───── Records for this exercise ─────
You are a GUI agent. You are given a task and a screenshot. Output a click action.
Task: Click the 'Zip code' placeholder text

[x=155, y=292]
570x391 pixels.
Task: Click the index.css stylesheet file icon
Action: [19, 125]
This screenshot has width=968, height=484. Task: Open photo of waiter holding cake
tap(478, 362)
─────
───── Records for this exercise ─────
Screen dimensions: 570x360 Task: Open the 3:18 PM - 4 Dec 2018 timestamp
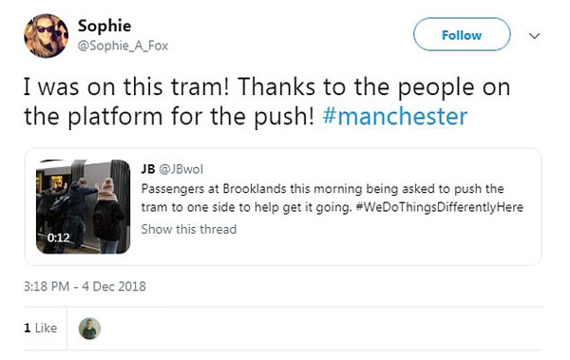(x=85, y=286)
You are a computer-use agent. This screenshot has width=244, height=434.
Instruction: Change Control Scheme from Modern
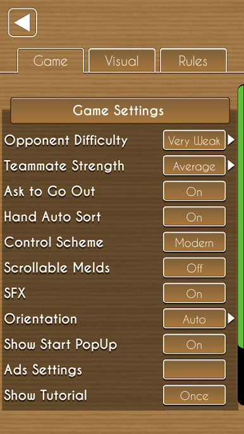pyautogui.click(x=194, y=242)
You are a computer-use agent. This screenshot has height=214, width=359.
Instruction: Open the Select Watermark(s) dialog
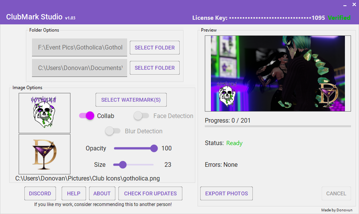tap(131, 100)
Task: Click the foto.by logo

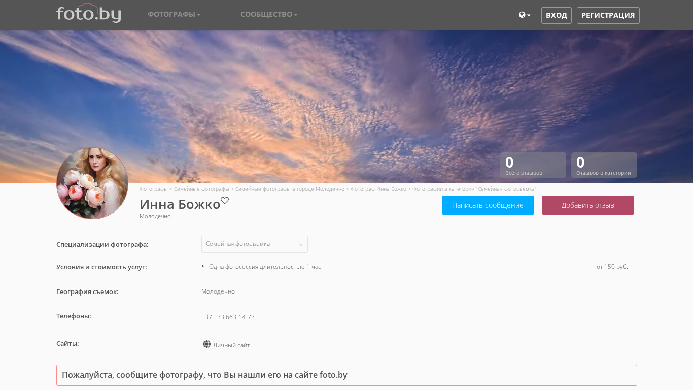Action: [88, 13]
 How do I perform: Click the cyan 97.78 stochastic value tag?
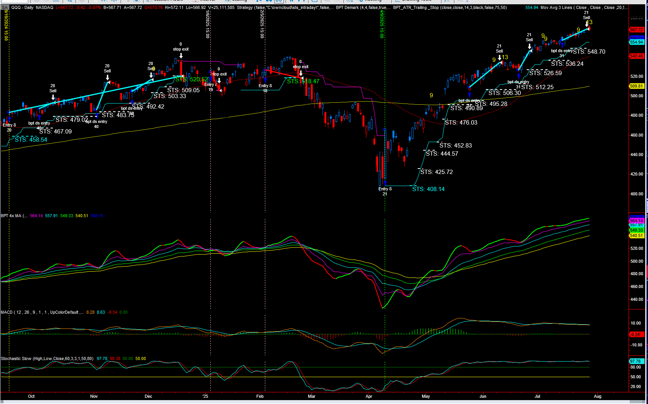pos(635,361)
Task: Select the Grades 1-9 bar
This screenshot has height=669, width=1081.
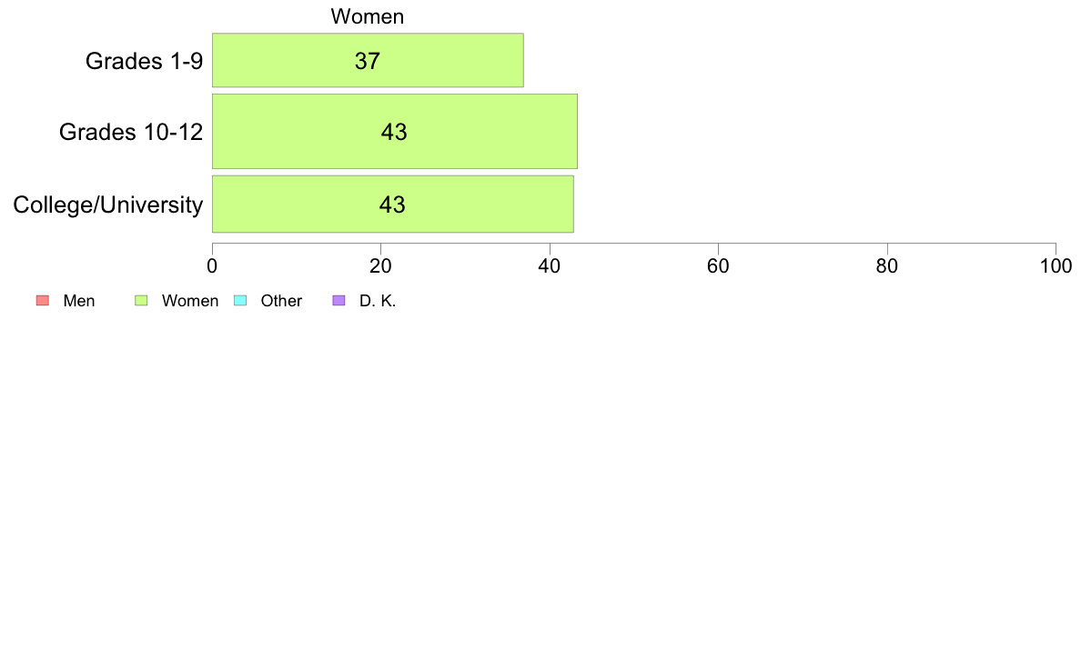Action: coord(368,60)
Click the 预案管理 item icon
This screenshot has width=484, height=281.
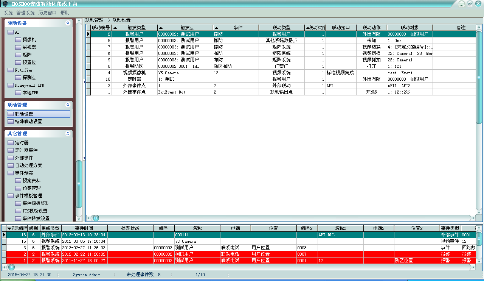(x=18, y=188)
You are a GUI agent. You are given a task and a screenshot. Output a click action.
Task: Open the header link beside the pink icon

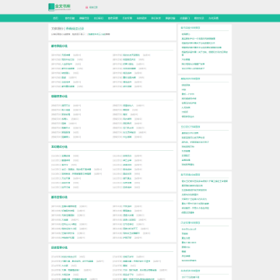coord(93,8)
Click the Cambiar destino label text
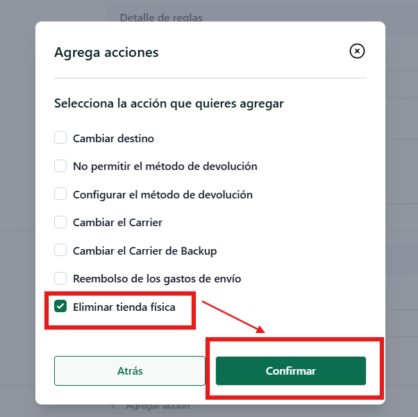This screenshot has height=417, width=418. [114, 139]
─────
Goal of the exercise →
What is the number of lines in the data that contain "computer"? Write that number and nothing else.

Answer →
2